### To do:
Recast the lines of the listing starting at the line containing "You are a GUI" and ending at the line containing "(x=523, y=43)" as a JSON list of strings, one string per line, with both of those lines included. Leave out any blank lines.

### Provided information:

— Start —

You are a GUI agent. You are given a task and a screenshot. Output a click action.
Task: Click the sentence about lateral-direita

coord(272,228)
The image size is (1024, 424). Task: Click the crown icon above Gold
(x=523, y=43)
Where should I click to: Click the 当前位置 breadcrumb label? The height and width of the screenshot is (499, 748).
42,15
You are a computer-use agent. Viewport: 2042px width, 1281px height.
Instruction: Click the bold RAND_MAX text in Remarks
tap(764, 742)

— End —
— Start —

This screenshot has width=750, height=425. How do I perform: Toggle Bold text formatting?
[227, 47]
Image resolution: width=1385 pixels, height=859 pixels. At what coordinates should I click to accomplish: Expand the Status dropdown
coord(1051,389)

— End —

### Output of the task:
[
  "You are a GUI agent. You are given a task and a screenshot. Output a click action.",
  "Task: Click the sentence about lateral-direita",
  "coord(272,228)",
  "The image size is (1024, 424). Task: Click the crown icon above Gold",
  "(x=523, y=43)"
]